In the latter case, clubs gain access to input VAT on investments in club infrastructure (e.g. construction or refurbishment of pitches, halls or other facilities).
Against this backdrop, the requirements of Article 132(1)(m) of the VAT Directive take on particular importance. Under EU law, the exemption is not tied to the narrow concept of a “sporting event”; instead, it covers “certain services closely linked to sport or physical education”. The BFH has, however, abandoned its earlier case law which allowed businesses in the sports sector to rely directly on this provision, for example to treat the mere making available of sports facilities as VAT‑exempt.
In line with the current approach of the Court of Justice of the European Union (CJEU) and the BFH, the national legislature enjoys a margin of discretion in this area, although this must be exercised in conformity with EU law principles.
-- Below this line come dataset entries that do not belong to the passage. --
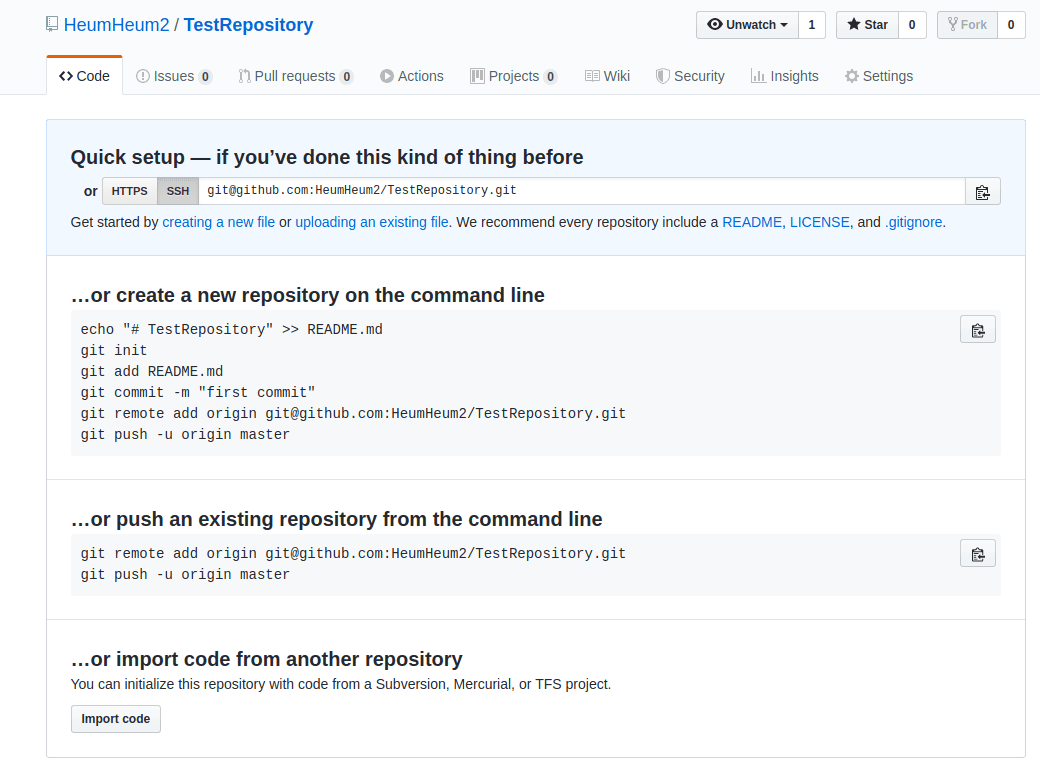Click the repository URL text field
Screen dimensions: 1040x773
(580, 191)
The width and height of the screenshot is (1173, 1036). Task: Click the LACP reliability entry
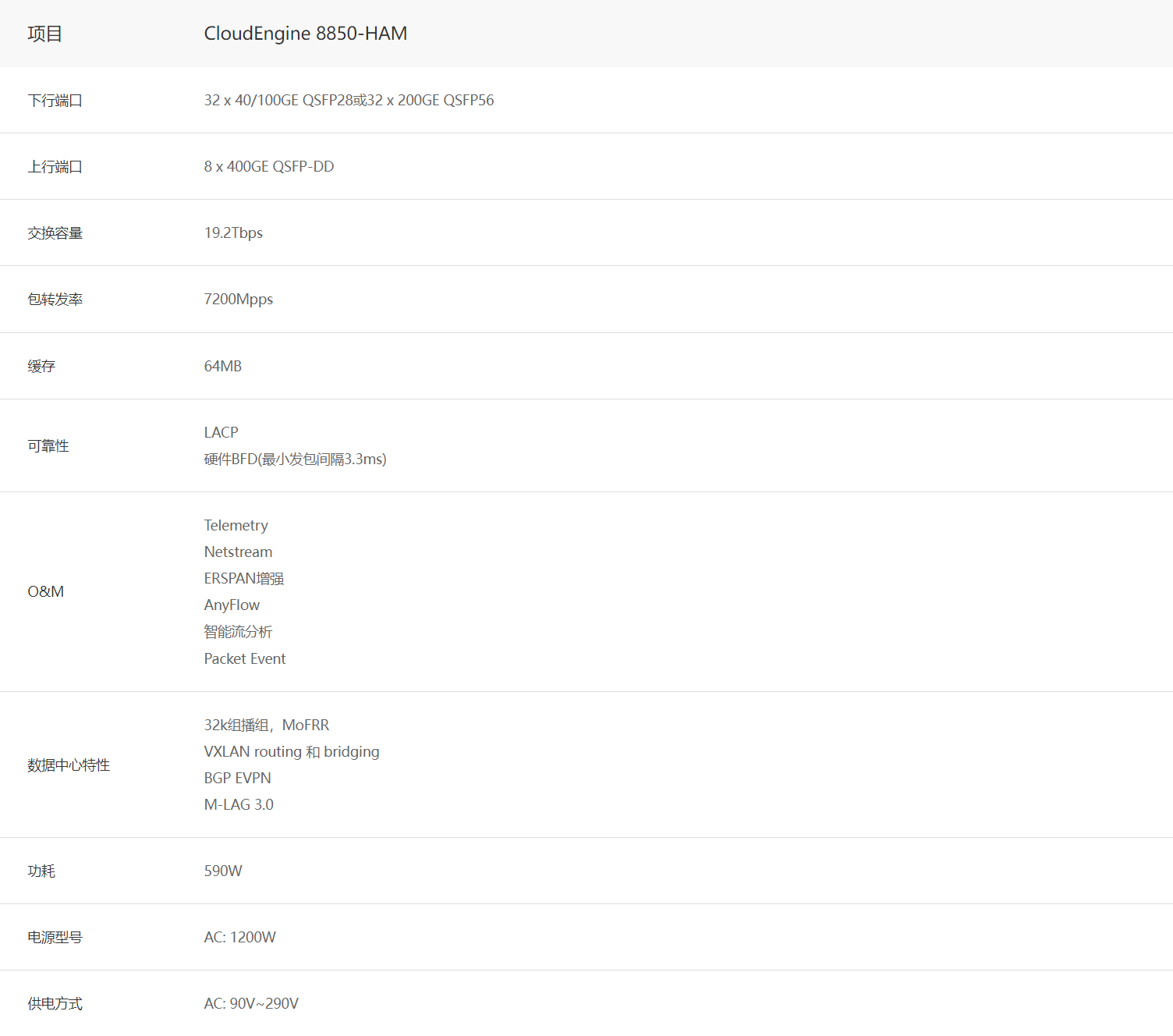point(221,433)
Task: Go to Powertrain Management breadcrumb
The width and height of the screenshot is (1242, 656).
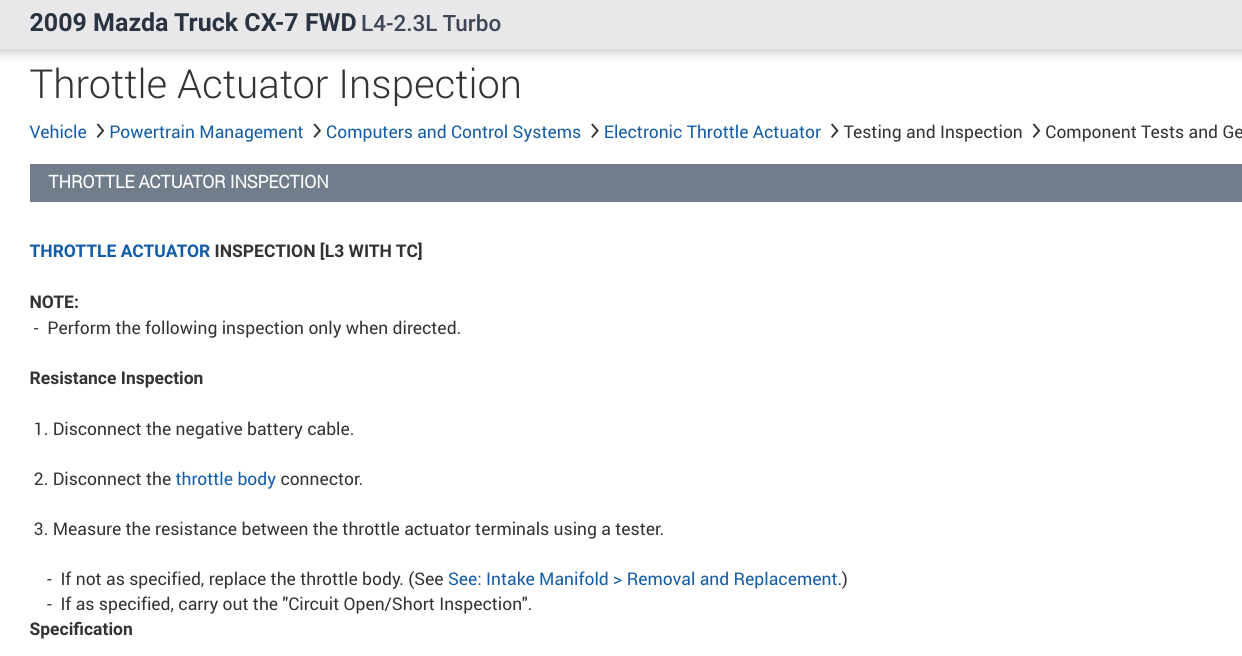Action: [206, 132]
The German legislator has clearly chosen to limit the exemption to sporting events within the meaning of section 4 no. 22(b) UStG. For sports clubs, this means that the range of VAT‑exempt services is essentially determined by this national concept and that simple facility rental – unlike what was assumed in earlier case law in some instances – is necessarily taxable.
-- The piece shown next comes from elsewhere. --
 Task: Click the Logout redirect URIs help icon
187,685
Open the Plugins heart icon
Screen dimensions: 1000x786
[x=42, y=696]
In practice, the BFH decision requires charitable sports clubs to take a closer look at how their services are structured:
- Which elements of membership consist in participation in sporting events (with an additional organisational component), and which in mere use of facilities?
- From the perspective of the average member, is there a single overall supply by the club, or a bundle of separate supplies that must be assessed individually?
- To what extent do exemptions under section 4 no. 22(b) UStG come into play, potentially in combination with the reduced VAT rate under section 12(2) no. 8(a) UStG?
- Above all: which treatment of membership fees – following administrative practice or following the case law – is economically preferable in light of planned or ongoing investments?
For clubs with substantial investment projects, the new legal framework allows them, as a first step, to consciously opt for treating membership fees as taxable and subject to VAT in order to secure full input VAT deduction on investment‑related purchases and services. At the same time, clubs must bear in mind that a chosen VAT treatment can have consequences over many years due to the adjustment rules in section 15a UStG, and that any subsequent change of “model” requires careful planning.
The issues outlined are complex and highly dependent on the specific circumstances of each club. Whether, and to what extent, membership fees in a given club are taxable, subject to VAT or exempt, and how to structure a desired use of input VAT recovery in a legally robust way, will require detailed individual analysis.